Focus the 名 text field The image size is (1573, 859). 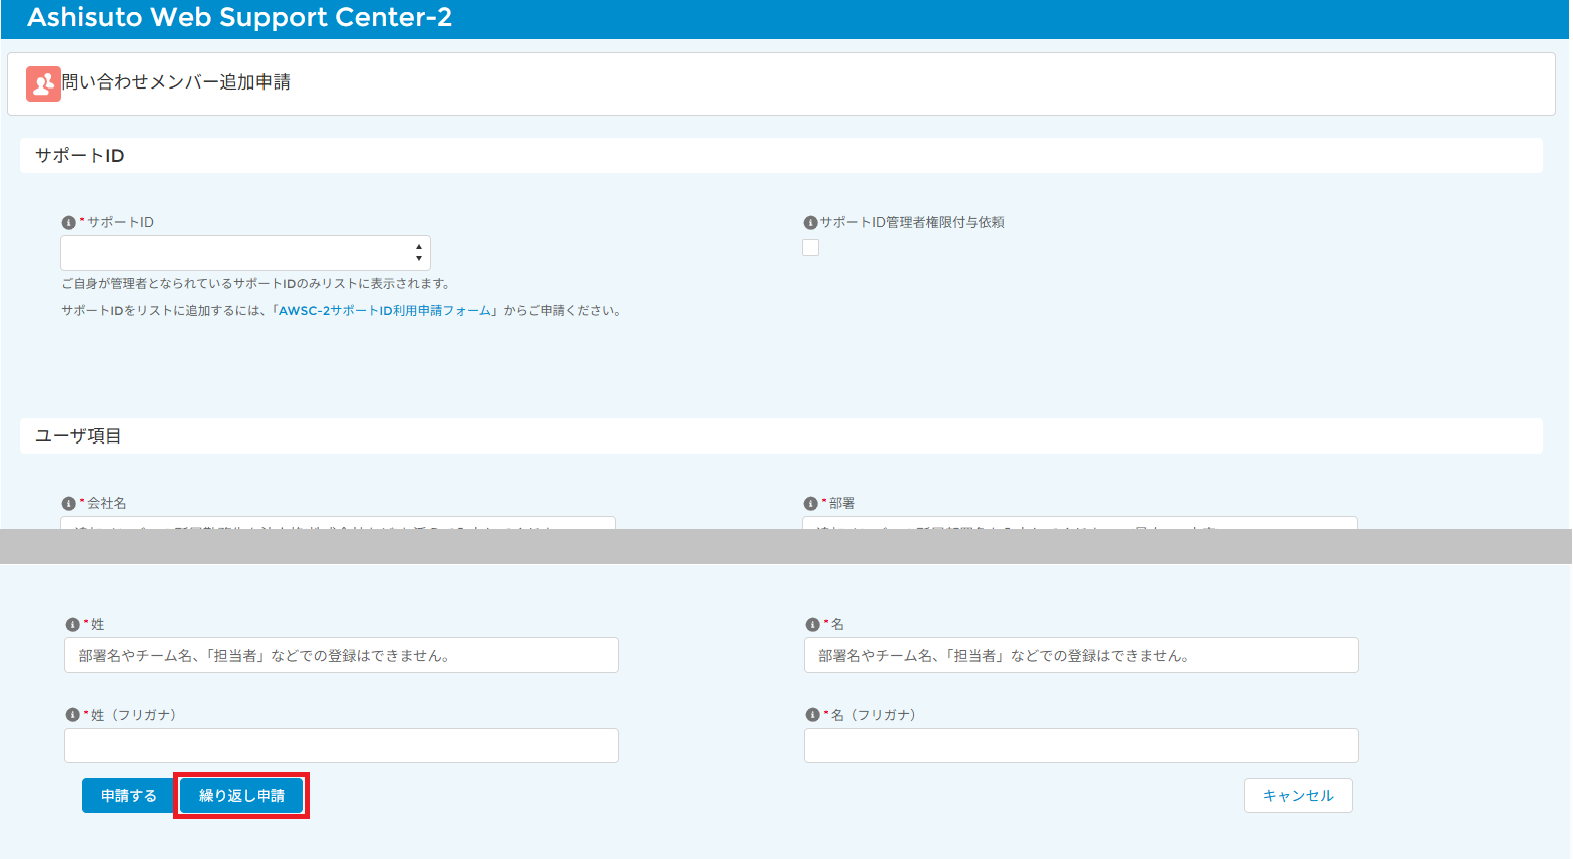(1080, 656)
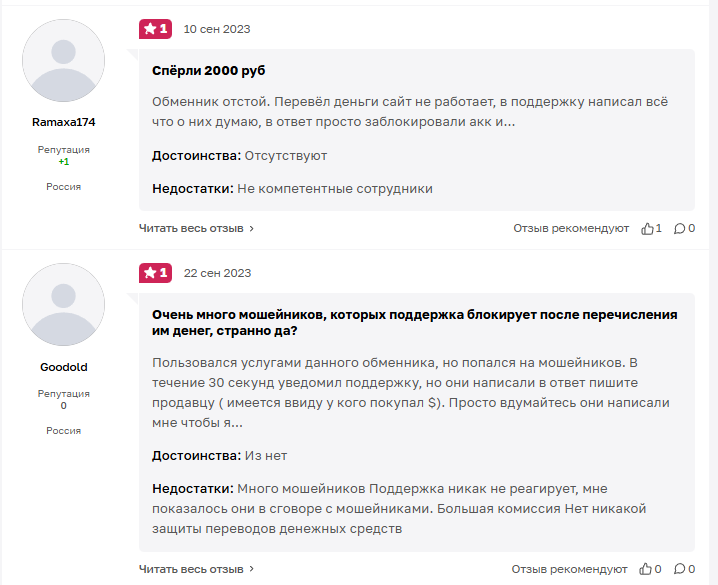
Task: Open review titled 'Спёрли 2000 руб'
Action: tap(208, 71)
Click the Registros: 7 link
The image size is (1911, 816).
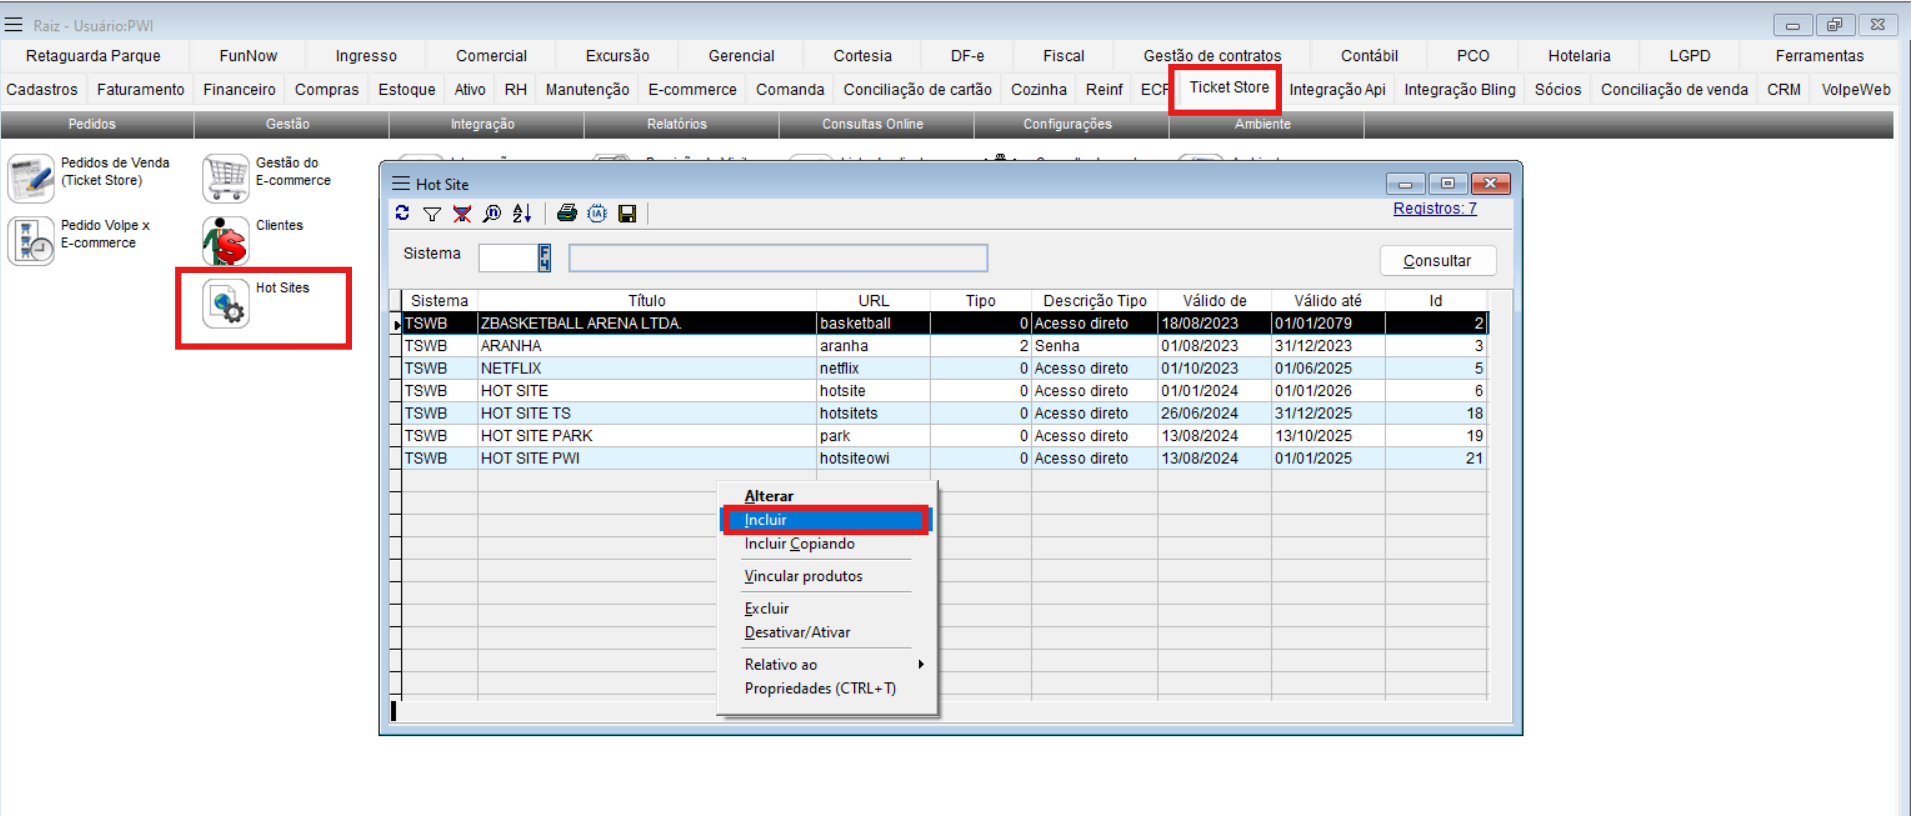(1434, 209)
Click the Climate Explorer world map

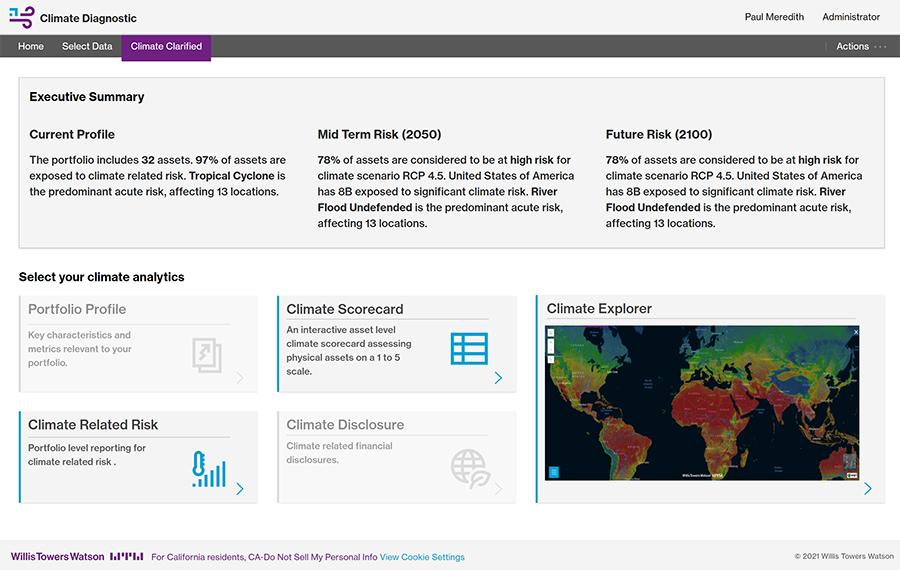(700, 400)
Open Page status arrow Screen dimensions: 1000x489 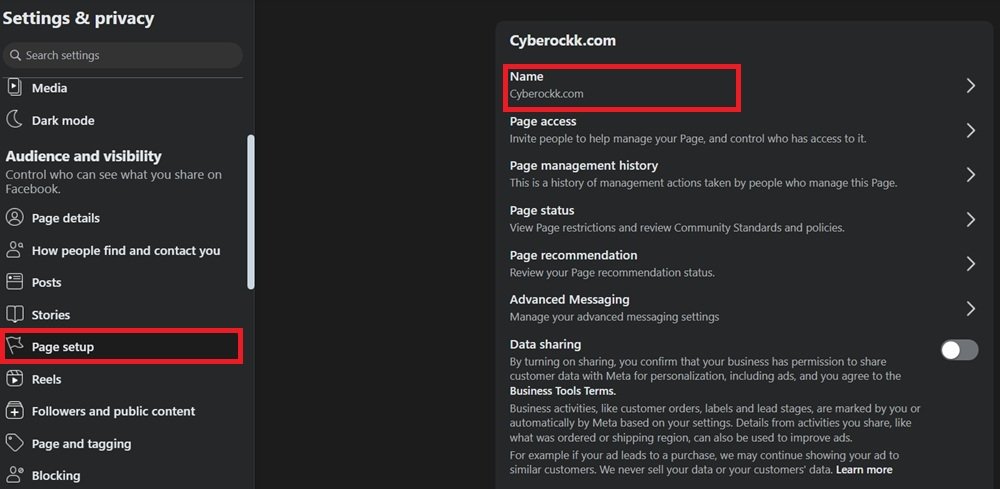pyautogui.click(x=970, y=219)
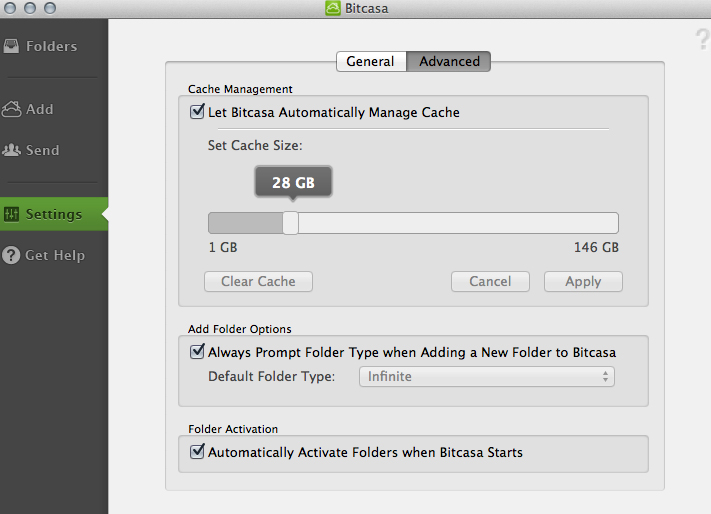Click the Cancel button
Viewport: 711px width, 514px height.
coord(490,281)
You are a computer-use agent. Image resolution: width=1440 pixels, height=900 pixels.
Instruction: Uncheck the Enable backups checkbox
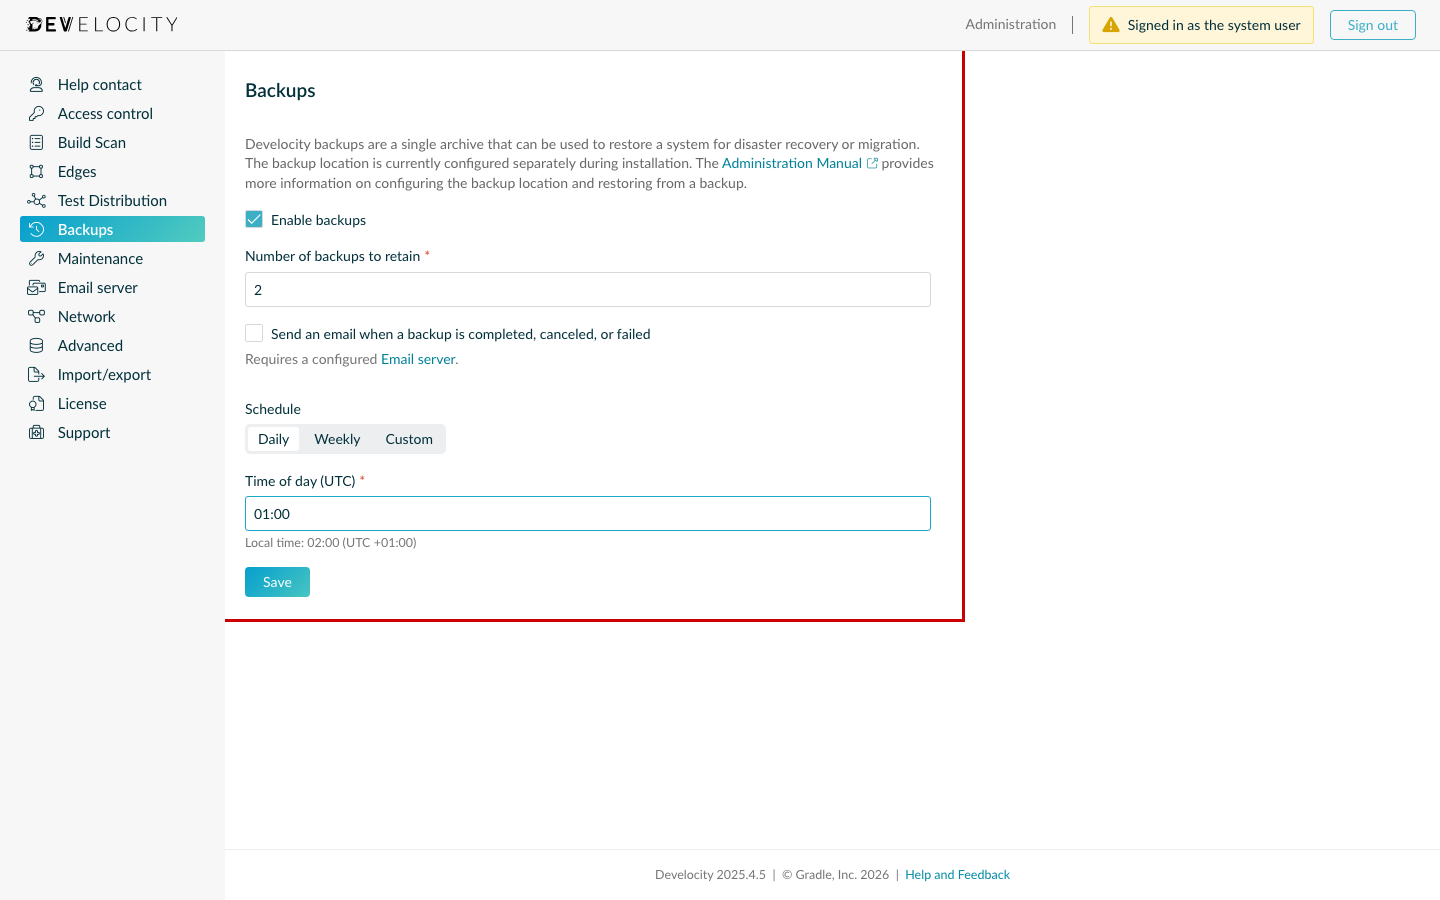(253, 218)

---

* Work instructions: Where the line containing "You are a computer-use" appears in the data above, begin there and output every line through the last, exactly and without pictures.

* Written answer:
You are a computer-use agent. Image resolution: width=1440 pixels, height=900 pixels.
Instruction: Uncheck the Enable backups checkbox
(253, 218)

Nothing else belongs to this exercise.